Correlation between serum cystatin C, thrombomodulin and T lymphocyte subsets in children with Henoch-Schonlein purpura

Guo, Linmei ; Liu, Huiping ; Zhao, Xiaoyun ; Zeng, Fanxia


Henoch-Schönlein Purpura (HSP) is a systemic small vessel, leucocytoclastic vasculitis disease affecting children, and the abdominal pain and joint pain are its classic triad. Here, we studied the correlation between serum cystatin C (CysC), thrombomodulin (TM), and T lymphocyte subsets in HSP cases, and the diagnostic values of these indices. A total of 120 HSP children treated at The 940th Hospital of Joint Logistics Support Force of the Chinese People's Liberation Army from January 2019 to May 2020 participated in this study.
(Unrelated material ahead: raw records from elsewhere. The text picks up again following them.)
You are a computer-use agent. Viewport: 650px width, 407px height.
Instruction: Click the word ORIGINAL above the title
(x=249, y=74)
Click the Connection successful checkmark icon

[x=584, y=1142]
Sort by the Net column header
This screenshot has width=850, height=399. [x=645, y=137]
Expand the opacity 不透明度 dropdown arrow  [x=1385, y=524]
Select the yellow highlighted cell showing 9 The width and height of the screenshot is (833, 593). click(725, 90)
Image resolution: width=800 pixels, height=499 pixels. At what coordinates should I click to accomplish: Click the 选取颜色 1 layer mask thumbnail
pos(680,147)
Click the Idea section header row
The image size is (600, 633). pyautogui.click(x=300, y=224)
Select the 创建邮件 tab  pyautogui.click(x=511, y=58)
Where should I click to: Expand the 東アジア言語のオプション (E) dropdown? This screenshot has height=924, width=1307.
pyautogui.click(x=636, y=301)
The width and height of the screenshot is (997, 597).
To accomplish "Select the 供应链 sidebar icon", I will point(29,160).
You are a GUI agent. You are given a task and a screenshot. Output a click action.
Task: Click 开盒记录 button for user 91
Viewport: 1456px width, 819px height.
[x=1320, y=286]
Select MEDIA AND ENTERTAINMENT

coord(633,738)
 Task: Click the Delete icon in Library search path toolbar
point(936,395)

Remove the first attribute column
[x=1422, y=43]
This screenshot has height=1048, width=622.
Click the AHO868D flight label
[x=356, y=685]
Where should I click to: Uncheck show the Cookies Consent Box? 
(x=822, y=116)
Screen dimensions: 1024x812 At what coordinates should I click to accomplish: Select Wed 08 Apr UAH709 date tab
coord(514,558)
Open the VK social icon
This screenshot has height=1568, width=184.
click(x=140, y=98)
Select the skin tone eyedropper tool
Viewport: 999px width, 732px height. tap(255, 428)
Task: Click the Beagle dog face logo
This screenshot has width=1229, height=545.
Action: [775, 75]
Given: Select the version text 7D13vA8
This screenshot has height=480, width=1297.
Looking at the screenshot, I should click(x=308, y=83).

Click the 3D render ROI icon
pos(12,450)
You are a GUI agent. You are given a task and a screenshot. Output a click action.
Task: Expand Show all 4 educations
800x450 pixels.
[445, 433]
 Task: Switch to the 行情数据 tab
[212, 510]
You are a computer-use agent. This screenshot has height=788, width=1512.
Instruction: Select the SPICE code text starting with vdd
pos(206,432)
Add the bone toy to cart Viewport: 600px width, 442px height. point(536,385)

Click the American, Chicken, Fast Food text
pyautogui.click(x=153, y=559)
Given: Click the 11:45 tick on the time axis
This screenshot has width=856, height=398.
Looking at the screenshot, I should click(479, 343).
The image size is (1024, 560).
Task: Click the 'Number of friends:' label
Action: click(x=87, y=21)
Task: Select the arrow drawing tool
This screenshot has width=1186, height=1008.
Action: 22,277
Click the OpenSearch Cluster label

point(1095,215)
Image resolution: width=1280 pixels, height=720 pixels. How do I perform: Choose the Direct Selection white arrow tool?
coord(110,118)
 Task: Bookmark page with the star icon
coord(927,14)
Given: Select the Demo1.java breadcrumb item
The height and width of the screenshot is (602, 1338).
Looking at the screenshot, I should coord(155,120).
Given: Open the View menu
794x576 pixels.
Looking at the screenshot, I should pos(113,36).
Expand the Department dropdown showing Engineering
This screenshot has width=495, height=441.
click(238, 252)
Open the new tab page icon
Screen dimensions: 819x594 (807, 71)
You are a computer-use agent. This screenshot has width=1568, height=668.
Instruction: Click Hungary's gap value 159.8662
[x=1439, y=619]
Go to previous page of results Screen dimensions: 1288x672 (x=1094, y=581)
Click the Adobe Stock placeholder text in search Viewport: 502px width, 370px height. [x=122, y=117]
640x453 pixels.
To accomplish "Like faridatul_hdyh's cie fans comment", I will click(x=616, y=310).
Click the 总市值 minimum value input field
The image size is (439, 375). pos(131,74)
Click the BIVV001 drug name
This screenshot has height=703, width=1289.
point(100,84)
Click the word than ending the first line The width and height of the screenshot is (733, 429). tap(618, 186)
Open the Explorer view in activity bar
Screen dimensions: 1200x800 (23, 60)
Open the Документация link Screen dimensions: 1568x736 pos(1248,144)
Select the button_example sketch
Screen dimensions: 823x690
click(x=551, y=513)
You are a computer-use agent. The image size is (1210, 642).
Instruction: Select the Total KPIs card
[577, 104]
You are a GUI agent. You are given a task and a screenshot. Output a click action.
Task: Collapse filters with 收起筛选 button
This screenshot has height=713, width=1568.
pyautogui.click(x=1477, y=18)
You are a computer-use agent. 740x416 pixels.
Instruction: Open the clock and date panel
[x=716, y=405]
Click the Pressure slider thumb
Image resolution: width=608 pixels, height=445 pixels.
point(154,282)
Another 64 healthy children receiving routine physical examination in the same time range were enrolled as a control group. In the early morning of the next day after admission, the cubital venous blood was collected. The serum levels of CysC were measured by immunoturbidimetry, the TM was detected using ELISA, while the T lymphocyte subsets were detected by flow cytometry. Univariate and multivariate logistic regression analyses were performed to determine the susceptibility factors. The receiver operating characteristic (ROC) curves were plotted to evaluate the predictive values of CysC, TM and T lymphocyte subset alone and their combination for HSP. The serum levels of CysC, TM, and cluster of differentiation 8 (CD8+) of HSP children significantly increased and their CD3+, CD4+ levels and CD4+/CD8+ ratio significantly decreased compared with those of control group (P<0.05). The serum levels of CysC and TM were significantly correlated negatively with CD3+, CD4+ levels and CD4+/CD8+, whereas positively with CD8+ level (P<0.05). Diet, infection, drugs, exercise-induced tiredness, air pollution, family environment, family inheritance, age, winter and spring were the susceptibility factors for children with HSP. The diagnosis using CysC, TM and T lymphocyte subsets had an AUC of 0.901, sensitivity of 93.1%, and specificity of 90.2%. In conclusion, the combined monitoring of serum CysC, TM, and T lymphocyte subsets in children with HSP can raise the accurate diagnosis rate.